While prudent preparations to prevent disease are essential, what disappoints me is the hysterical response of many Americans to the situation. I thought we were made of sterner stuff. People aren’t really to blame, however, because irrational behavior is being fueled by fear-mongering out-of-control cable TV broadcasters and the non-stop distribution of social media disinformation. Print media is no better. In Thursday’s edition of “USA Today” it is not until 16 column inches into a front-page story with the terrifying headline, “We Have Rung the Alarm Bell” that we learn, “The new coronavirus, or COVID-19, causes only mild or moderate symptoms for most people, such as fever and cough, but can progress to serious illness including pneumonia, especially in older adults and people with existing health problems. WHO says mild cases last about two weeks, while most patients with serious illness recover in about three to six weeks.” The same description applies to seasonal flu from which the Centers for Disease Control tells us that so far during the 2019-2020 flu season, 16,000 people have died and 280,000 have been hospitalized. There is a vaccine for flu, yet if you asked most of the sky-is-falling types whether or not they bothered to get a flu shot this year, the answer would be no. Statistics say only 43.5 percent of Americans did so.

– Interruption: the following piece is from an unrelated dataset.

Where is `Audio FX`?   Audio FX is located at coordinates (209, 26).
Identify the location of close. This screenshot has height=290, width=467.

This morning I went on my usual Saturday grocery run for sushi and cat litter and was surprised to find jammed parking lots, masses of frantic people and bare shelves. Someone started the rumor that “they” want “us” to stock pile 45 days of groceries! People are rushing to do so. Why? A sign limited purchases of giant bricks of toilet paper to no more than five per person. Each brick contains 30 rolls, if you purchased the five-brick limit, that’s 150 rolls of toilet paper. Astonishingly, they were disappearing faster than Tickle Me Elmo the week before Christmas. This is perplexing since there is no shortage of toilet paper in the U.S. In fact, Green Bay, Wisconsin is the toilet paper production capital of the world. What’s more, the U.S. imports only 10 percent of the annual TP consumed, mostly from Canada and Mexico. Psychologists say this hoarding behavior is similar to squirrels stashing nuts for the winter. It pays to play it safe.

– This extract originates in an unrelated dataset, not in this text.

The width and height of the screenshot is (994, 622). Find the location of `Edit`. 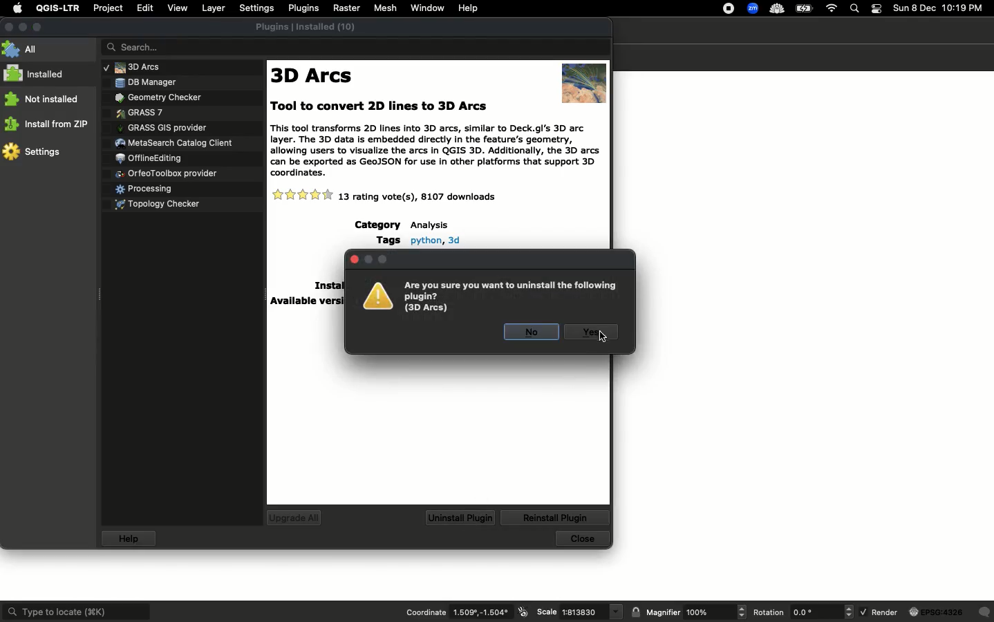

Edit is located at coordinates (144, 8).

Shoppers were smearing handles, carts, hands, and anything else they might touch with sanitizing wipes. I overhead one man on the phone trying to ascertain if white vinegar would kill the bug. Mounds of used wipes were piled on the floor and there were signs on the doors saying the store would close at 8 p.m. to give workers a chance to restock shelves. I live in a community that has the highest percentage of Ph.Ds. per capita of any city in the southeastern United States. Obviously, advanced education does not correlate with common sense.

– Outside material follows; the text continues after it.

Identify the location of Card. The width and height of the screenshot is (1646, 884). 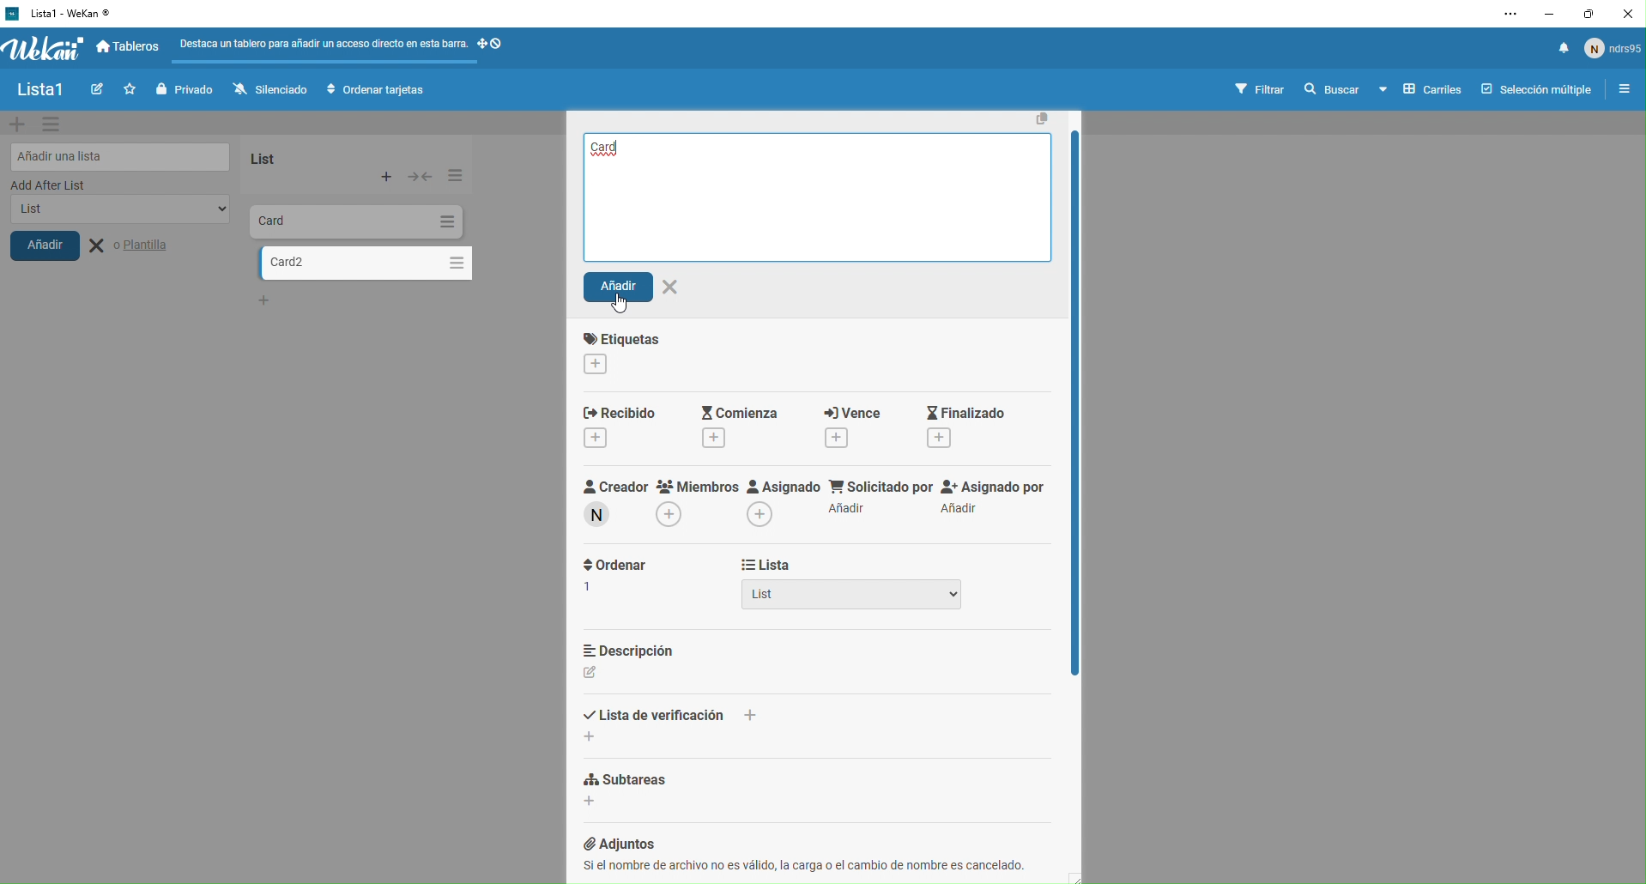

Now we are all hunkered down in our houses, confined with our pets and relatives, surrounded by boxes and cans of shelf-stable food that no one really likes, and what’s worse, has to be cooked. There’s nothing to do but perhaps build a fort with all those rolls of toilet paper. Since I wasn’t one of the lucky ones who arrived in time to purchase TP, I’ll take comfort in knowing that I can rip up my hard copy editions of “USA Today” to serve the purpose in case of emergency. I’m not sure what happens next. I guess we wait until Glenda the Good Witch appears to tell us munchkins it’s safe to come out from our hiding places. In the meantime, I’m going to pour a cup of tea and re-read Edgar Allen Poe’s “Mask of the Red Death.”